For the test data, we repeat the code, but this time set `train = False`.

In [108]:
test = datasets.MNIST("", train = False, download = True, 
                       transform = transforms.Compose([transforms.ToTensor()]))

### Exploring the Data

If we take a look at the `train` and `test` variables, we'll see that they consist of both our features and target values.

In [109]:
train.data.shape

torch.Size([60000, 28, 28])

In [110]:
train.targets.shape

torch.Size([60000])

We can select an individual value like so.

In [111]:
train.targets[0]

tensor(5)

### Batching our Data

Generally, we will not pass through all 60000 observations of our data at once, but rather will calculate the gradient on groups of data, called batches.

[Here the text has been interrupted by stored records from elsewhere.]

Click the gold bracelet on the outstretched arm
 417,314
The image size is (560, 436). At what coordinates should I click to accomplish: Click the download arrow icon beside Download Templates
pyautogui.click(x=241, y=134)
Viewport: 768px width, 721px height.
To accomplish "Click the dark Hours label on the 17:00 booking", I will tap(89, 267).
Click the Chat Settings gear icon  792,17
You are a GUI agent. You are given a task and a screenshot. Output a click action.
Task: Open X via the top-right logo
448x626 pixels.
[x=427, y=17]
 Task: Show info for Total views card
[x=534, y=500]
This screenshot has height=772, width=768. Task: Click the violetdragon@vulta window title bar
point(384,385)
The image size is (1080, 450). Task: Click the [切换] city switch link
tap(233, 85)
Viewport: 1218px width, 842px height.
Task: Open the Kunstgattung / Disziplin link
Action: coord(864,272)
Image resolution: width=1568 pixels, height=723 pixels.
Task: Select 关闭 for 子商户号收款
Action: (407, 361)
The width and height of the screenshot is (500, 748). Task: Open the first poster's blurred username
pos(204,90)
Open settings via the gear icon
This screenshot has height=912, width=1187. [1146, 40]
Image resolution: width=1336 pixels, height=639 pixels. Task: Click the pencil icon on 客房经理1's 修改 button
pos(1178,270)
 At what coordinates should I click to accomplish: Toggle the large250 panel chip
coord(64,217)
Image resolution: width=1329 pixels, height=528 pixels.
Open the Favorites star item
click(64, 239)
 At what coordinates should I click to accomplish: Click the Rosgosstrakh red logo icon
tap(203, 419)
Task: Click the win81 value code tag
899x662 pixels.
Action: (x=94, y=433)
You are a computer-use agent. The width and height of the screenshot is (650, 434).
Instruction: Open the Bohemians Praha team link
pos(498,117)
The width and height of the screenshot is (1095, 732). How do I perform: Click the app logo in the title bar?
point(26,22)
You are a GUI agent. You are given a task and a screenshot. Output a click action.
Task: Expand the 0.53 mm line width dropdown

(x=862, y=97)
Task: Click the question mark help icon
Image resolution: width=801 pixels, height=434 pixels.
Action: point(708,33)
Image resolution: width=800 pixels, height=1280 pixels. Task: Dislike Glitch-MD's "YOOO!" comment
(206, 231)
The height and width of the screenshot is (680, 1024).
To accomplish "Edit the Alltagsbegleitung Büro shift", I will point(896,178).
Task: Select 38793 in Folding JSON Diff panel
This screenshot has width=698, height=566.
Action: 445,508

To group our observations into batches, Pytorch provides us with the DataLoader.

In [112]:
trainset = torch.utils.data.DataLoader(train, batch_size = 50, shuffle = True)
testset = torch.utils.data.DataLoader(test, batch_size = 50, shuffle = True)

Now if we take a look at the data, we'll see that it's placed into groups of fifty observations.  Let's take a look at the shape of each batch.

In [113]:
for x_batch, y_batch in trainset:
    print(x_batch.shape), print(y_batch.shape)
    break

torch.Size([50, 1, 28, 28])
torch.Size([50])


And really, we'll evetually reshape our this data so that each observation is a row of 784 features.

In [114]:
for x_batch, y_batch in trainset:
    print(x_batch.view(-1,28*28).shape), print(y_batch.shape)
    break

torch.Size([50, 784])
torch.Size([50])


Ok, that's better.

### Defining our Neural Network

Now it's time to define our neural network.  Remember, this generally consists of two functions the `__init__` function and the `forward` function.  We define the class and inherit from the `nn.Module` class.  Ok, let's try it.

In [64]:
from torch import nn
import torch.nn.functional as F
class Net(nn.Module):
    def __init__(self):
        super().__init__()
        self.W1 = nn.Linear(28*28, 64)
        self.W2 = nn.Linear(64, 64)
        self.W3 = nn.Linear(64, 64)
        self.W4 = nn.Linear(64, 10)
        
    def forward(self, X):
        A1 = torch.sigmoid(self.W1(X))
        A2 = torch.sigmoid(self.W2(A1))
        A3 = torch.sigmoid(self.W3(A2))
        Z4 = self.W4(A3)
        return F.log_softmax(Z4, dim = 1)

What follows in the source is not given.